# [Given task 1]
Transcribe the rows below verbatim, beginning at the line that contains "Click the Open file folder icon" and stopping after the last line of the rows. Omit the pictures.

# [Quoted passage]

┌──

Saturday, January 12, 2008

Scams Targeting Troops and Families


Stars and Stripes
By Joseph Giordono

A 3rd Infantry Division soldier deploying to Iraq is warning other servicemembers of the latest scam to target troops and their families.

According to 1st Lt. David Cowan, in early December his 84-year-old grandmother received a phone call from a man calling himself J.D. Taylor. The man claimed that Cowan was on his way home on leave from Iraq for the holidays, but had gotten hung up and lost his wallet and military identification card.

Cowan's grandmother, he said, was "asked by this person to wire $800, allegedly on my behalf so that I could get back home and surprise my family for Christmas."

The claim was a scam. Luckily for Cowan and his family, his grandmother knew to be suspicious of strangers asking for money, even if they'd somehow managed to reach the relatives of a soldier whose name they knew.

└──

# [Recorded information]
┌──

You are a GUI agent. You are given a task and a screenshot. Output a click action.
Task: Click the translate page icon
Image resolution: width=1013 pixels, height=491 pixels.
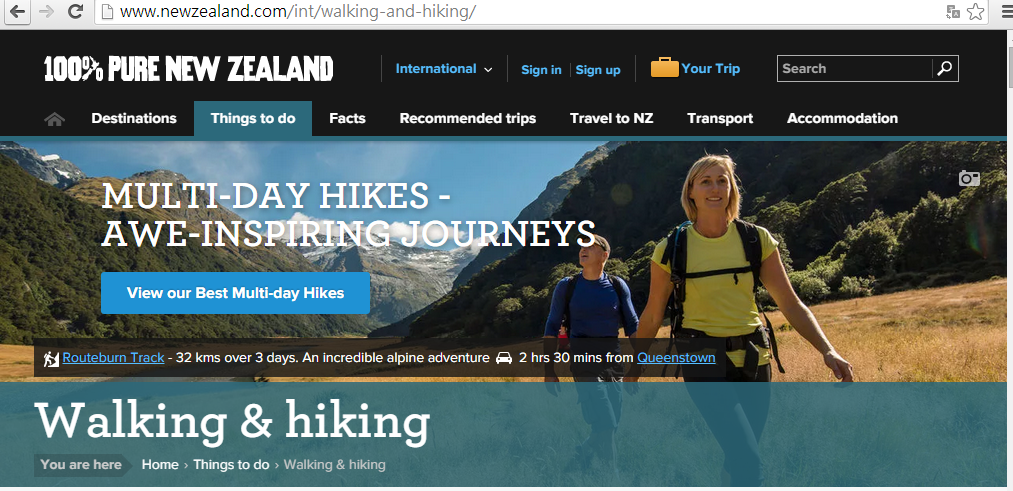(953, 12)
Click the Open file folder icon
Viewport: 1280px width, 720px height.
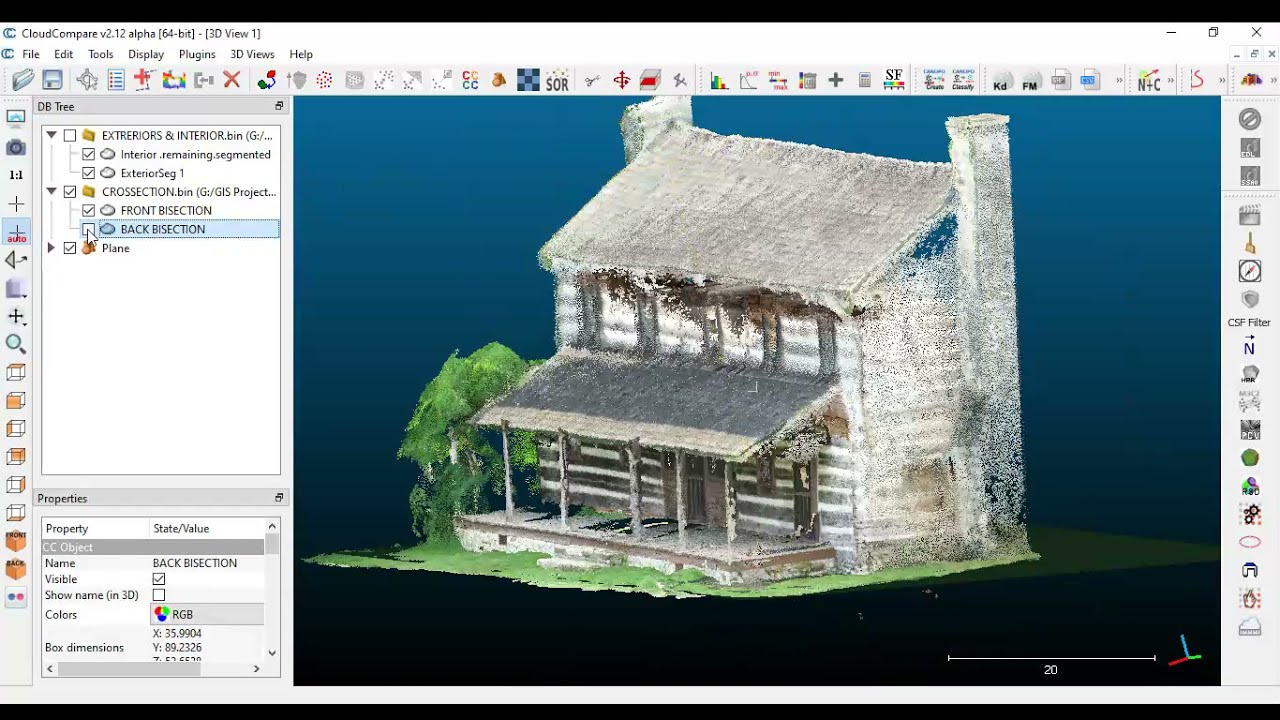coord(22,81)
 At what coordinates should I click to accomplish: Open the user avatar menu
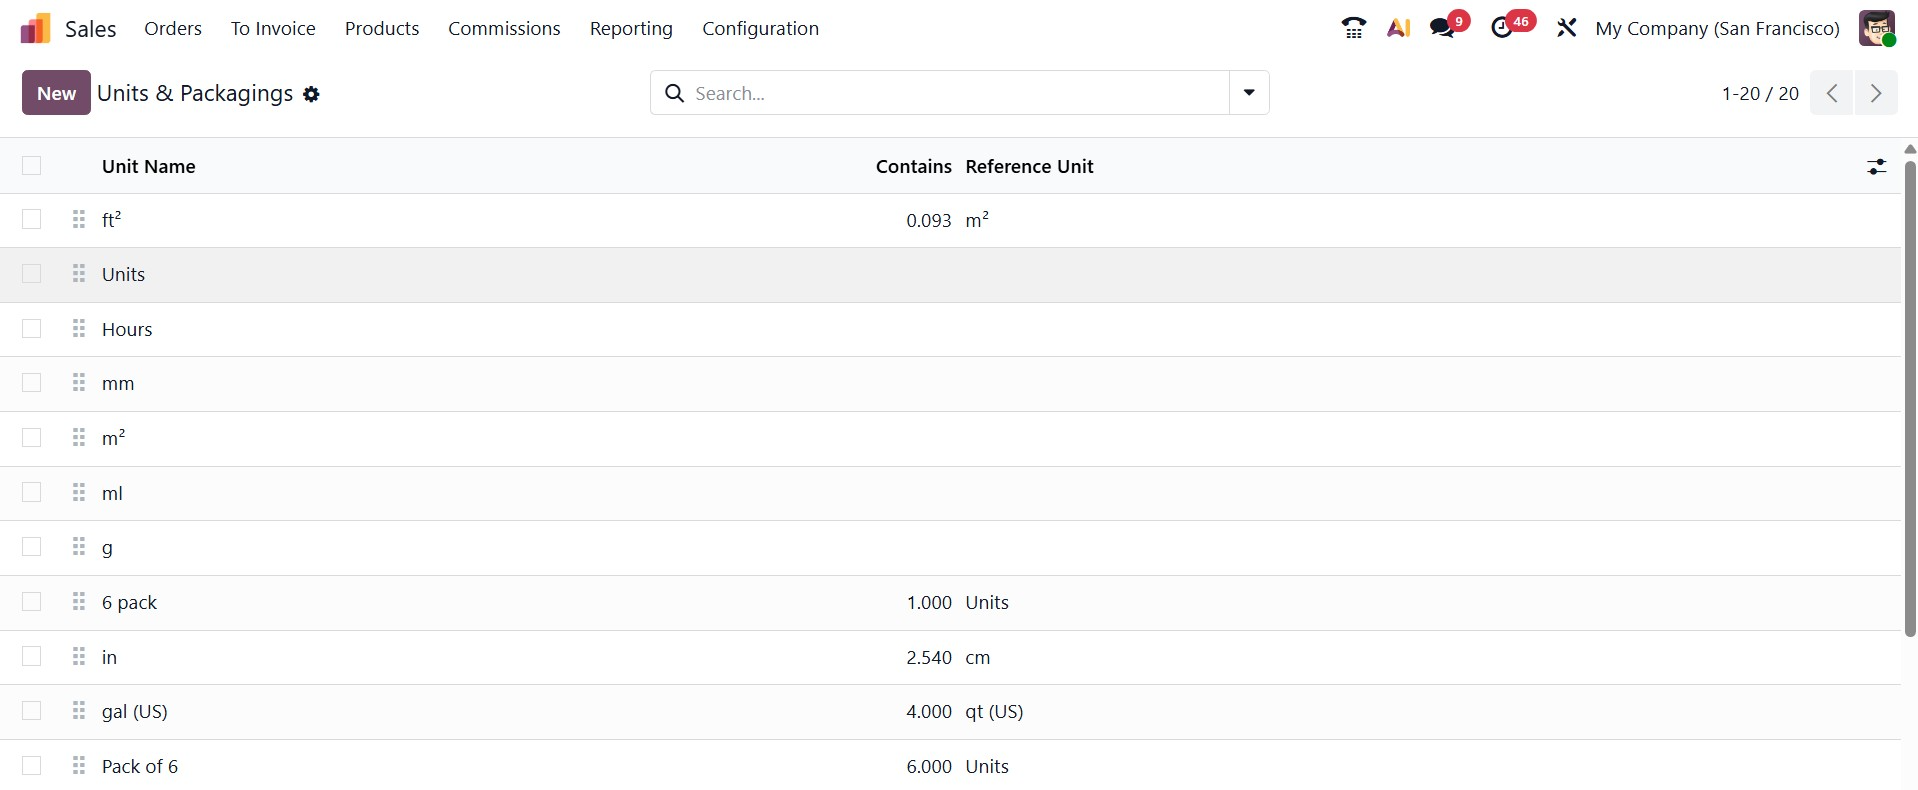[1877, 28]
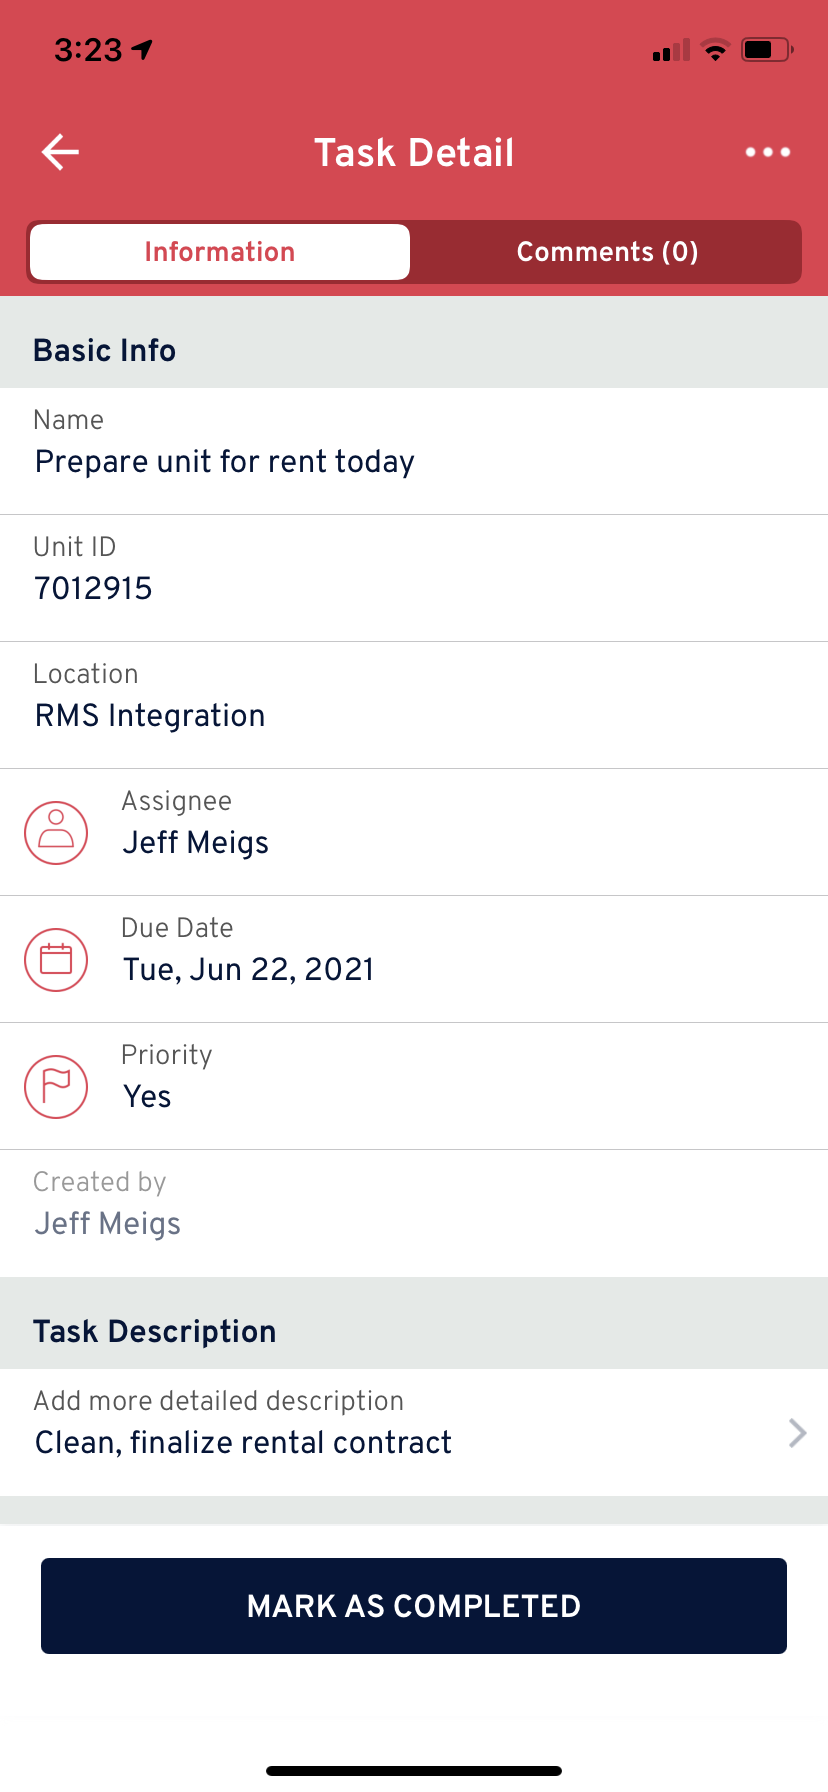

└──

# [Given task 2]
Pick up the article on scams targeting troops and their families from its last sentence and continue it.

# [Task answer 1]
Click the Open file folder icon
Viewport: 1280px width, 720px height.
coord(22,81)
 At what coordinates should I click to accomplish: Open the user avatar menu
[1877, 28]

# [Task answer 2]
"I told her to write down everything she could remember from the conversation and to immediately contact the authorities," Cowan wrote in an e-mail to Stripes. "My grandmother is 84, and still a very sharp woman. Thankfully, she immediately saw through his scam and decided to contact me directly."

Cowan suspects the scam artist will try a similar ruse with other military families. And according to federal investigators, he's probably right.

In recent years, the FBI has tracked a growing number of scams targeting military families or making false claims to prey on the public's feelings of good will for troops.

The FBI's Internet Crime Complaint Center has tracked scams including ones sent from purported soldiers who have found or "stolen" millions of dollars in Iraq. Those scams are similar to the "Nigerian" e-mail scams.

"The scam e-mails vary in content; however, the general theme of each is to request personal information and/or funds from the individual receiving the e-mail," according to an FBI primer on the subject.

Despite repeated warnings about these particular or general scams, FBI officials say, many people still fall for them.

Investigators say Cowan handled the situation correctly. Law enforcement authorities advise people to never provide any personal or financial information over the phone or send money to a stranger on a relative's behalf.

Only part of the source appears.